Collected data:
● ● ● ●

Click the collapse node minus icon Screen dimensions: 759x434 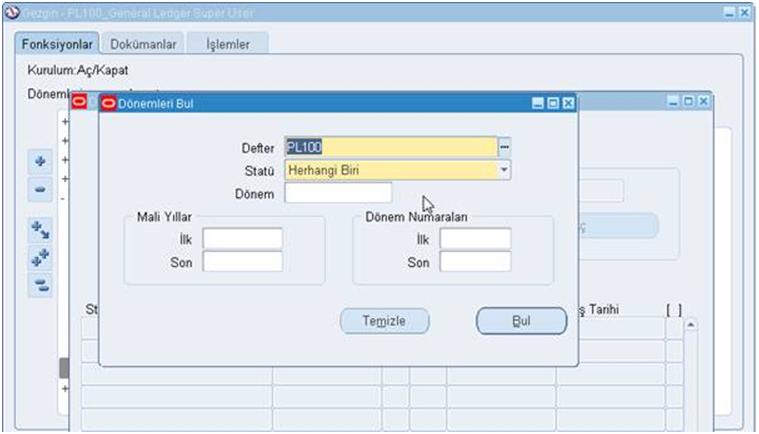pos(40,188)
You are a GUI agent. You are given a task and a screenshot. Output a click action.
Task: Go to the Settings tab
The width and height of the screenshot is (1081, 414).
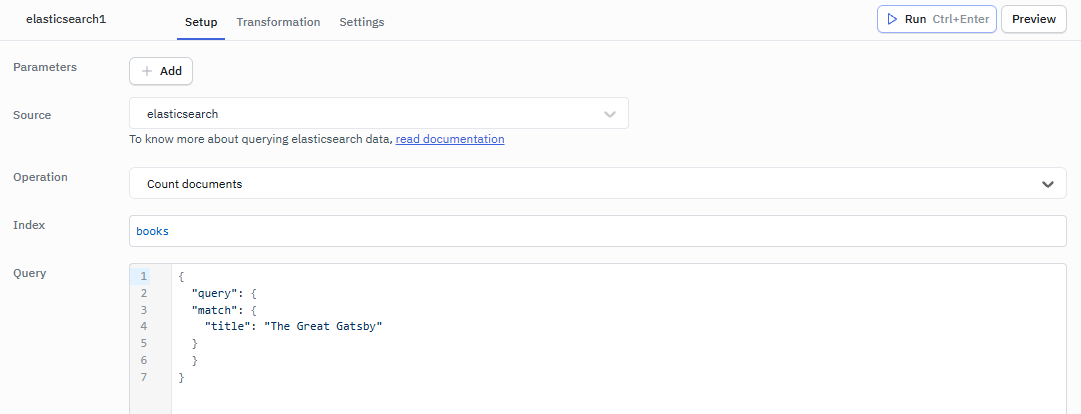tap(361, 22)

● ● ● ●

Output exactly the lines from the one that has "You are a GUI" through the end of the data. Do not include pictures.

→ **EXERCISE SOLUTION**
You are a GUI agent. You are given a task and a screenshot. Output a click action.
Task: Go to the Settings tab
The width and height of the screenshot is (1081, 414).
tap(361, 22)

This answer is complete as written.